L’apprentissage du français rendu « difficile » par la pandémie

Ilian Marsaud constate que son aisance en français a diminué pendant la pandémie.
Photo : Ilian Marsaud
Prenez note que cet article publié en 2021 pourrait contenir des informations qui ne sont plus à jour.
Alors que les Franco-Ontariens célèbrent leur journée ce samedi et que les institutions reconnaissent que l'année a été difficile pour le français en Ontario à bien des égards, force est de constater que pour les francophiles et pour ceux qui apprennent le français comme langue seconde, la pandémie a aussi entraîné quelques reculs.
Pour Ilian Marsaud, élève de 7e année au programme d’immersion d’une école anglophone torontoise, la pandémie a eu un effet négatif sur l'apprentissage du français.
La majorité de ma journée, c’était en anglais et donc comme je n’étais pas challengé, [mon aisance en français] a vraiment diminué
, raconte-t-il.
Avec la COVID-19 et le passage aux cours en ligne, lui et sa classe ont d’abord été privés d'enseignant de français, puis quand l’enseignement du français a repris, les occasions de pratiquer la langue ont diminué.
C’était beaucoup plus individuel, c’était plus : ''il nous dit quoi faire et on le fait'' et donc on ne parlait pas vraiment
, raconte le jeune, du haut de ses 12 ans. Après des mois loin de ses camarades, il dit aussi avoir constaté une différence dans le niveau de langue lors de la rentrée de cette année.
« J’ai un camarade dans mon bus et avant la COVID, on parlait et il parlait très bien. Maintenant, des fois, il doit changer à l’anglais donc oui, ça a vraiment baissé entre nous. »
Et les enseignants aussi, remarquent une différence depuis le début de la pandémie, et surtout après plusieurs mois loin des salles de classe.
Apprentissage des langues difficile en temps de pandémie
On était à l’école, à la maison, à l’école, à la maison… C’était difficile d’avoir la structure où on peut les encourager à parler en français
, se souvient Steve Massa, enseignant en école d’immersion pour le conseil scolaire public anglais de Toronto.
« À l’école, il y a les camarades, ils peuvent bavarder en français, et à la maison, peut-être que c’est juste eux qui parlent français, ou qui apprennent à parler français. »
Danielle Takoff, enseignante au programme d’immersion au conseil scolaire public d'Ottawa-Carleton, a par ailleurs remarqué un plus grand écart de niveau entre ses nouveaux élèves de 7e année.
Les élèves qui ont une plus grande affinité avec la langue ont bien compris en ligne avec moins de supervision
, dit-elle.
Ils ont pu faire les travaux, ils ont utilisé les outils demandés tandis que d’autres qui sont moins indépendants n’ont pas saisi et maîtrisé ces apprentissages et n’ont peut-être pas développé plus de vocabulaire à cause de leur plus faible motivation avec l’apprentissage de la langue.

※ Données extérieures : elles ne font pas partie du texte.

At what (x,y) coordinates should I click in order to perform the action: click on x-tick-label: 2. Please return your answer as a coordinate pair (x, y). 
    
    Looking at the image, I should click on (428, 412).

« Toute la situation d’apprentissage en ligne, apprendre avec les masques, apprendre en rangs, a un plus grand impact sur les élèves qui sont peut-être moins motivés. »

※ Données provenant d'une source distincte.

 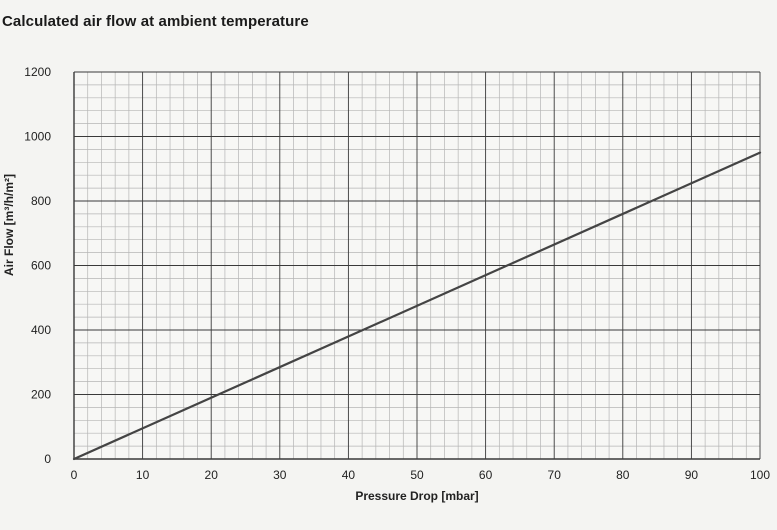 I want to click on x-tick-label: 40, so click(x=349, y=475).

Et malgré le retour en classe, certains défis persistent, soulignent les deux enseignants, notamment à cause du port du masque.
Être enseignant de langue française oui, c’est moitié l’écriture, la lecture et tout ça, mais c’est quelque chose de visuel. Tu peux m’écouter, absolument, mais il faut aussi me voir
, assure Steve Massa.
L’importance des gens bilingues et francophiles pour la francophonie
Même si les professeurs estiment que ces retards sont rattrapables pour la plupart, le président de l’Assemblée de la francophonie de l’Ontario (AFO) estime que ces problèmes viennent prouver jusqu’à quel point nos écoles jouent un grand rôle dans l'apprentissage du français des jeunes
.
Carol Jolin rappelle également l’importance des personnes bilingues et francophiles pour la vitalité du français dans la province.
« Si on veut moderniser la Loi sur les services en français et obtenir davantage de services, ça nous prend des gens qui sont capables de donner ces services-là. »
Il ajoute que si l’on compte quelque 644 000 Franco-Ontariens, globalement, environ un million et demi de personnes parlent le français en Ontario.
Enfin, la pandémie a, certes, créé de nouveaux défis pour l’éducation francophone en Ontario, mais M. Jolin note que la pénurie d’enseignants francophones menace toujours, et depuis longtemps, l’avenir du français dans les écoles ontariennes.